[Saved data entries]
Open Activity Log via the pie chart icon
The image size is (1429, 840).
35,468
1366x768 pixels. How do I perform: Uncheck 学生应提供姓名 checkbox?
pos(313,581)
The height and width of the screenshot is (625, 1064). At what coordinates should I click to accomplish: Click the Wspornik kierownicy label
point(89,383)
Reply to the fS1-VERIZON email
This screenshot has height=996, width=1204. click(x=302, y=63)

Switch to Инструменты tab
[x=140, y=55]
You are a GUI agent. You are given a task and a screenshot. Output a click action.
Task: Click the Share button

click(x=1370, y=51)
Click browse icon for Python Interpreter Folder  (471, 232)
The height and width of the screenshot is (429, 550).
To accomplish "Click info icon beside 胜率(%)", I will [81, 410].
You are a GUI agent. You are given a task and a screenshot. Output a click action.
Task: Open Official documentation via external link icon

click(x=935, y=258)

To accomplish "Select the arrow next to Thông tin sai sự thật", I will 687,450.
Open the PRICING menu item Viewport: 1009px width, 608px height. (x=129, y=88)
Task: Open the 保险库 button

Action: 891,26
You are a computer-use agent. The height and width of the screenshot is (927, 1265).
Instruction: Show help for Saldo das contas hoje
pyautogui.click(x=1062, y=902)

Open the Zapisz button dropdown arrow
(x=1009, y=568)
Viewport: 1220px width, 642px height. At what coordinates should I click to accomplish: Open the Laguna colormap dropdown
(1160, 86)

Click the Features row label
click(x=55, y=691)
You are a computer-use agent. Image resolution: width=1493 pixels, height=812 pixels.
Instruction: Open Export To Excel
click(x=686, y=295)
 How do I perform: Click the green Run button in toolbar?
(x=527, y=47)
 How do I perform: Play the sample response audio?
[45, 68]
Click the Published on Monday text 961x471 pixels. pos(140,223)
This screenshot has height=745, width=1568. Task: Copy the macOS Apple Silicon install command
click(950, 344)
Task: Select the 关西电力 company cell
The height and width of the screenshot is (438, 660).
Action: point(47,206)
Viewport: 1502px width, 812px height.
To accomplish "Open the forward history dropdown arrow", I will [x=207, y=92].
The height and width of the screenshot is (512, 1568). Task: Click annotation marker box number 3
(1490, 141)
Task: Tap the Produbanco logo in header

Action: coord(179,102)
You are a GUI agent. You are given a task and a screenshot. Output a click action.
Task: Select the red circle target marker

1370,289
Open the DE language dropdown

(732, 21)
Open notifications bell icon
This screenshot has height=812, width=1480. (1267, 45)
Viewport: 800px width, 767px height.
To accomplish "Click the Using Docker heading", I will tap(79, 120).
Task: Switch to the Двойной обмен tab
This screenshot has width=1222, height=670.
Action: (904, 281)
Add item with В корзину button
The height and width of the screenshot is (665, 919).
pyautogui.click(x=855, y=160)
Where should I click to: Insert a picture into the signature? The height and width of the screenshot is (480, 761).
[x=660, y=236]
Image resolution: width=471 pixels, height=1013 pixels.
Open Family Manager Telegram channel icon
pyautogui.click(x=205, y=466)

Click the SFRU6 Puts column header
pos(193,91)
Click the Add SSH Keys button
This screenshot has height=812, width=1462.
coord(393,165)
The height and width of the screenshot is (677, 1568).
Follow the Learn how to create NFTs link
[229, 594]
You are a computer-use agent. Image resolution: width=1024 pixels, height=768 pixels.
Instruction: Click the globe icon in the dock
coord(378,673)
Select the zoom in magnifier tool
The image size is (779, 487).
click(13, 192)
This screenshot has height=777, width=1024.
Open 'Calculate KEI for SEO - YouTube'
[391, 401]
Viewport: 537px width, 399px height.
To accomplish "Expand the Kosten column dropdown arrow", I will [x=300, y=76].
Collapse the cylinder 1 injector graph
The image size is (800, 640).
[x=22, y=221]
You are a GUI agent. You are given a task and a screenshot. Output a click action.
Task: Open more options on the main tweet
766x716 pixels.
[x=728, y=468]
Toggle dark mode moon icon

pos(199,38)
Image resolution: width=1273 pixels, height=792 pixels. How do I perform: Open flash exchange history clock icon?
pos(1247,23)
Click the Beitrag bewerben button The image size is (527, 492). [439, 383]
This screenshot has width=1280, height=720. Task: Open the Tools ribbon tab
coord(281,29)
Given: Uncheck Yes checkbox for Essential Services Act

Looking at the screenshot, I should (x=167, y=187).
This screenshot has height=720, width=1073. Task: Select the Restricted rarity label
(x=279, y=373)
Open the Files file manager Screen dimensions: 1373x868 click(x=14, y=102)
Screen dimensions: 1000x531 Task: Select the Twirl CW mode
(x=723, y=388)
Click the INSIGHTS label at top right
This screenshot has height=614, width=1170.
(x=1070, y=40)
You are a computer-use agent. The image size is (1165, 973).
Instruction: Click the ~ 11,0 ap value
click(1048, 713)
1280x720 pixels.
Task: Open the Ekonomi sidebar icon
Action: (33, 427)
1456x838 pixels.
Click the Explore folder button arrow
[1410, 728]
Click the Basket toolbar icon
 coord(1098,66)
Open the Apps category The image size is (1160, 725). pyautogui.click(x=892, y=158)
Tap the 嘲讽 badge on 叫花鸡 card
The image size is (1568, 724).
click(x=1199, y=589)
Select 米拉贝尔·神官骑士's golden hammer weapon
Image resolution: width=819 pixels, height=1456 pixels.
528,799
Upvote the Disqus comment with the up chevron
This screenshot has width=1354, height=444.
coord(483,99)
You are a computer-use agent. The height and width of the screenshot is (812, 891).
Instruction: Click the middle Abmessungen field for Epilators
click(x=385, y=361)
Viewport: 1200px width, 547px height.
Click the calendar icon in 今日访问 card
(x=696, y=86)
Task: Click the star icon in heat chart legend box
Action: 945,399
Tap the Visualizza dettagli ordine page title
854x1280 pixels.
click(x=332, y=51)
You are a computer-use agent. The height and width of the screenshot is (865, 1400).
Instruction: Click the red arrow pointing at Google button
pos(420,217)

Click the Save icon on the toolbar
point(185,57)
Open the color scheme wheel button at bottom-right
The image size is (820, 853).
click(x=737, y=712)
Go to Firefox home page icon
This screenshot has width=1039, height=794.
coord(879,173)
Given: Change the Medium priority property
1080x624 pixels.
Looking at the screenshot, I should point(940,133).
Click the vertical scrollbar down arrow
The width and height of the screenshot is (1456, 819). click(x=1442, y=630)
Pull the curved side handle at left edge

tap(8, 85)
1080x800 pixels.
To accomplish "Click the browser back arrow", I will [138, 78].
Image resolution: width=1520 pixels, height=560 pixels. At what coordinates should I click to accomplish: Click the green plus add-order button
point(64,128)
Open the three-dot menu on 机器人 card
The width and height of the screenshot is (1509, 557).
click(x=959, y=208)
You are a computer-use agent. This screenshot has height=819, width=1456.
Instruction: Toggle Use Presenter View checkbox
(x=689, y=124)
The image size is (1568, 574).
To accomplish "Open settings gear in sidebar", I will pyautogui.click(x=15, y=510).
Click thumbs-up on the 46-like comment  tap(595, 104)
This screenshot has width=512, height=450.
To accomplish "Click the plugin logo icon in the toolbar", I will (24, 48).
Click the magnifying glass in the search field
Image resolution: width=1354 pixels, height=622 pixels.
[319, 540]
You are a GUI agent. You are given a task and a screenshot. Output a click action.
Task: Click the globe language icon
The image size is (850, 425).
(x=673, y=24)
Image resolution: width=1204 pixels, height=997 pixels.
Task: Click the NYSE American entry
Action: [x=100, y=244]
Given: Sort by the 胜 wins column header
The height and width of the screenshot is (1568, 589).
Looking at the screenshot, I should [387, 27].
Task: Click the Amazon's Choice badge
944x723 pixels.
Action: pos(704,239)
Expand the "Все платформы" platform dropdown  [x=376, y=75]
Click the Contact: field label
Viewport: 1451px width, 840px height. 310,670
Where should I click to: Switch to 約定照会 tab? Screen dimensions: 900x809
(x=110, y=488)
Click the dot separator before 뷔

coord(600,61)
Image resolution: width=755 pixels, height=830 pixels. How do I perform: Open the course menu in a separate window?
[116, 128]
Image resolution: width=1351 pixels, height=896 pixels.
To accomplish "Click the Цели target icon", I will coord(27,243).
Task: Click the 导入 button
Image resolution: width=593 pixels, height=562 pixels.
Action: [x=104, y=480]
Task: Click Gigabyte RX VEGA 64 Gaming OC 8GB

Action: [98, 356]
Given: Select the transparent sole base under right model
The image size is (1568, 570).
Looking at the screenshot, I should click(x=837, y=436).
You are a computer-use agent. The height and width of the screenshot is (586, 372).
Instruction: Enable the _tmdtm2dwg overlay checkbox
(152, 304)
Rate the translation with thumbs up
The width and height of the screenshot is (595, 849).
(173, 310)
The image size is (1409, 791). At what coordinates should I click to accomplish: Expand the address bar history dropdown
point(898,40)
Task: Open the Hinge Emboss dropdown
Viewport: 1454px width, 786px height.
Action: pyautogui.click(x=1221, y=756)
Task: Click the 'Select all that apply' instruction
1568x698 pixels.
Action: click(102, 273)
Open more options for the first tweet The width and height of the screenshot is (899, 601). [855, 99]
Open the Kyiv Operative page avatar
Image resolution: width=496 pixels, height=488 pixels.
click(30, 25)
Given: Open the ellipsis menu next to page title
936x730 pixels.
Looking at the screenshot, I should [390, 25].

* SHORT TASK
Repeat the material above verbatim, beginning with the line containing "Given: Change the Medium priority property" and continuing through the line containing "click(x=959, y=208)".

* TASK RESULT
Given: Change the Medium priority property
1080x624 pixels.
Looking at the screenshot, I should point(940,133).
Click the vertical scrollbar down arrow
The width and height of the screenshot is (1456, 819). click(x=1442, y=630)
Pull the curved side handle at left edge

tap(8, 85)
1080x800 pixels.
To accomplish "Click the browser back arrow", I will [138, 78].
Image resolution: width=1520 pixels, height=560 pixels. At what coordinates should I click to accomplish: Click the green plus add-order button
point(64,128)
Open the three-dot menu on 机器人 card
The width and height of the screenshot is (1509, 557).
click(x=959, y=208)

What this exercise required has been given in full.